(Beginning of Recorded information)

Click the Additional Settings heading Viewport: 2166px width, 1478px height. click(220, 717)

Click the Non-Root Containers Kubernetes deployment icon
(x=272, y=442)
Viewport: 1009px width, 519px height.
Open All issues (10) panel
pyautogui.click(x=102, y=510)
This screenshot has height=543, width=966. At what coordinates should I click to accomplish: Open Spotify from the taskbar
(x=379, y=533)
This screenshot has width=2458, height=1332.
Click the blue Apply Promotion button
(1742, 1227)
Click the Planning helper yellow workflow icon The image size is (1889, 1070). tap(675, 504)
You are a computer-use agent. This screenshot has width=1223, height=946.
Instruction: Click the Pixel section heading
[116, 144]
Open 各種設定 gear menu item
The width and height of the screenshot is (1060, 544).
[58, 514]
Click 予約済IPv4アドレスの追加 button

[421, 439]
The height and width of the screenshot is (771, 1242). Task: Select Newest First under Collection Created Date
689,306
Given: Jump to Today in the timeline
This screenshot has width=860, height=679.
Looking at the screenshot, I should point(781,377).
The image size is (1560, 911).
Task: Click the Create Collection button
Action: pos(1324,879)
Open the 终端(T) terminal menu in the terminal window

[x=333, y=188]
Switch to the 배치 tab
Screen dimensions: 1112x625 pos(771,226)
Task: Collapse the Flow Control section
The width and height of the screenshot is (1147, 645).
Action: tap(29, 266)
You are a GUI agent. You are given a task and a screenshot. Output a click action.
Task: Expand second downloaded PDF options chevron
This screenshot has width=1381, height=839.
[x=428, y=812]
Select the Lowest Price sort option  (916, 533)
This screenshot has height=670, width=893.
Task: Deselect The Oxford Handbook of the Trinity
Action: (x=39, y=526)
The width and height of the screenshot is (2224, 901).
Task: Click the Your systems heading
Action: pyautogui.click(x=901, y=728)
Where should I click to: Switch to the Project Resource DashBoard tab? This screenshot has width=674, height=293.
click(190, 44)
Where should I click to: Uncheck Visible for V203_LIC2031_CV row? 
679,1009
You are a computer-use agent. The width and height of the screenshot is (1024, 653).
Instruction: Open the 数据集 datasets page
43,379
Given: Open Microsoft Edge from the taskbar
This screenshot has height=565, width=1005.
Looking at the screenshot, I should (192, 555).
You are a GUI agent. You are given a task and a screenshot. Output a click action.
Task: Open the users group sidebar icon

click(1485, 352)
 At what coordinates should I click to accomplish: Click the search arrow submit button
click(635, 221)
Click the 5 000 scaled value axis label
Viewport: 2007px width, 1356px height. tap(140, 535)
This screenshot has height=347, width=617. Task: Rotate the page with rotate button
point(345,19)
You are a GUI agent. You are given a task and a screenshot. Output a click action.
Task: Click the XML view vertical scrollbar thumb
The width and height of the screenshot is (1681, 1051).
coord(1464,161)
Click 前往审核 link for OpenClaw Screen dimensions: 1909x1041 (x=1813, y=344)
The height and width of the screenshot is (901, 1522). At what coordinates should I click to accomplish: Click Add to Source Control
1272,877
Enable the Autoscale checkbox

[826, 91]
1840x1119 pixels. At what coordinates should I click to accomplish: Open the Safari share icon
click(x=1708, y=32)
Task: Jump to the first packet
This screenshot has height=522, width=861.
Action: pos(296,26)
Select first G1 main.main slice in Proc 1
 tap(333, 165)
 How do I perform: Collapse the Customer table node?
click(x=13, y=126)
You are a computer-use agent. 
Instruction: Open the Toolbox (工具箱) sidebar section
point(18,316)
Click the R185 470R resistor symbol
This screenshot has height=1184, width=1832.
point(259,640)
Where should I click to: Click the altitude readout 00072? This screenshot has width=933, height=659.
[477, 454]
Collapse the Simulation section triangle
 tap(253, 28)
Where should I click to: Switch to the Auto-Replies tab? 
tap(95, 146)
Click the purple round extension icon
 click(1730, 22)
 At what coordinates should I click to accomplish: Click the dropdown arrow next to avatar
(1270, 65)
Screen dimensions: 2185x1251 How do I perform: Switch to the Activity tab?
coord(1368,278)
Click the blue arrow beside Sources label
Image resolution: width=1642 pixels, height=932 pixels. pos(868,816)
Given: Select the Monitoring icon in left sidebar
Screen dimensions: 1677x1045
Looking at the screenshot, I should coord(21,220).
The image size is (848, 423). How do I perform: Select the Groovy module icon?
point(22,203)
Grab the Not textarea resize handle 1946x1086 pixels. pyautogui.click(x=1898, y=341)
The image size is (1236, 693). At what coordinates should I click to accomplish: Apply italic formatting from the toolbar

(End of Recorded information)

Problem:
Word for word, reproduce all of the material shown above.

Output:
Click the Additional Settings heading Viewport: 2166px width, 1478px height. click(220, 717)

Click the Non-Root Containers Kubernetes deployment icon
(x=272, y=442)
Viewport: 1009px width, 519px height.
Open All issues (10) panel
pyautogui.click(x=102, y=510)
This screenshot has height=543, width=966. At what coordinates should I click to accomplish: Open Spotify from the taskbar
(x=379, y=533)
This screenshot has width=2458, height=1332.
Click the blue Apply Promotion button
(1742, 1227)
Click the Planning helper yellow workflow icon The image size is (1889, 1070). tap(675, 504)
You are a computer-use agent. This screenshot has width=1223, height=946.
Instruction: Click the Pixel section heading
[116, 144]
Open 各種設定 gear menu item
The width and height of the screenshot is (1060, 544).
[58, 514]
Click 予約済IPv4アドレスの追加 button

[421, 439]
The height and width of the screenshot is (771, 1242). Task: Select Newest First under Collection Created Date
689,306
Given: Jump to Today in the timeline
This screenshot has width=860, height=679.
Looking at the screenshot, I should point(781,377).
The image size is (1560, 911).
Task: Click the Create Collection button
Action: pos(1324,879)
Open the 终端(T) terminal menu in the terminal window

[x=333, y=188]
Switch to the 배치 tab
Screen dimensions: 1112x625 pos(771,226)
Task: Collapse the Flow Control section
The width and height of the screenshot is (1147, 645).
Action: tap(29, 266)
You are a GUI agent. You are given a task and a screenshot. Output a click action.
Task: Expand second downloaded PDF options chevron
This screenshot has width=1381, height=839.
[x=428, y=812]
Select the Lowest Price sort option  (916, 533)
This screenshot has height=670, width=893.
Task: Deselect The Oxford Handbook of the Trinity
Action: (x=39, y=526)
The width and height of the screenshot is (2224, 901).
Task: Click the Your systems heading
Action: pyautogui.click(x=901, y=728)
Where should I click to: Switch to the Project Resource DashBoard tab? This screenshot has width=674, height=293.
click(190, 44)
Where should I click to: Uncheck Visible for V203_LIC2031_CV row? 
679,1009
You are a computer-use agent. The width and height of the screenshot is (1024, 653).
Instruction: Open the 数据集 datasets page
43,379
Given: Open Microsoft Edge from the taskbar
This screenshot has height=565, width=1005.
Looking at the screenshot, I should (192, 555).
You are a GUI agent. You are given a task and a screenshot. Output a click action.
Task: Open the users group sidebar icon

click(1485, 352)
 At what coordinates should I click to accomplish: Click the search arrow submit button
click(635, 221)
Click the 5 000 scaled value axis label
Viewport: 2007px width, 1356px height. tap(140, 535)
This screenshot has height=347, width=617. Task: Rotate the page with rotate button
point(345,19)
You are a GUI agent. You are given a task and a screenshot. Output a click action.
Task: Click the XML view vertical scrollbar thumb
The width and height of the screenshot is (1681, 1051).
coord(1464,161)
Click 前往审核 link for OpenClaw Screen dimensions: 1909x1041 (x=1813, y=344)
The height and width of the screenshot is (901, 1522). At what coordinates should I click to accomplish: Click Add to Source Control
1272,877
Enable the Autoscale checkbox

[826, 91]
1840x1119 pixels. At what coordinates should I click to accomplish: Open the Safari share icon
click(x=1708, y=32)
Task: Jump to the first packet
This screenshot has height=522, width=861.
Action: pos(296,26)
Select first G1 main.main slice in Proc 1
 tap(333, 165)
 How do I perform: Collapse the Customer table node?
click(x=13, y=126)
You are a computer-use agent. 
Instruction: Open the Toolbox (工具箱) sidebar section
point(18,316)
Click the R185 470R resistor symbol
This screenshot has height=1184, width=1832.
point(259,640)
Where should I click to: Click the altitude readout 00072? This screenshot has width=933, height=659.
[477, 454]
Collapse the Simulation section triangle
 tap(253, 28)
Where should I click to: Switch to the Auto-Replies tab? 
tap(95, 146)
Click the purple round extension icon
 click(1730, 22)
 At what coordinates should I click to accomplish: Click the dropdown arrow next to avatar
(1270, 65)
Screen dimensions: 2185x1251 How do I perform: Switch to the Activity tab?
coord(1368,278)
Click the blue arrow beside Sources label
Image resolution: width=1642 pixels, height=932 pixels. pos(868,816)
Given: Select the Monitoring icon in left sidebar
Screen dimensions: 1677x1045
Looking at the screenshot, I should coord(21,220).
The image size is (848, 423). How do I perform: Select the Groovy module icon?
point(22,203)
Grab the Not textarea resize handle 1946x1086 pixels. pyautogui.click(x=1898, y=341)
The image size is (1236, 693). At what coordinates should I click to accomplish: Apply italic formatting from the toolbar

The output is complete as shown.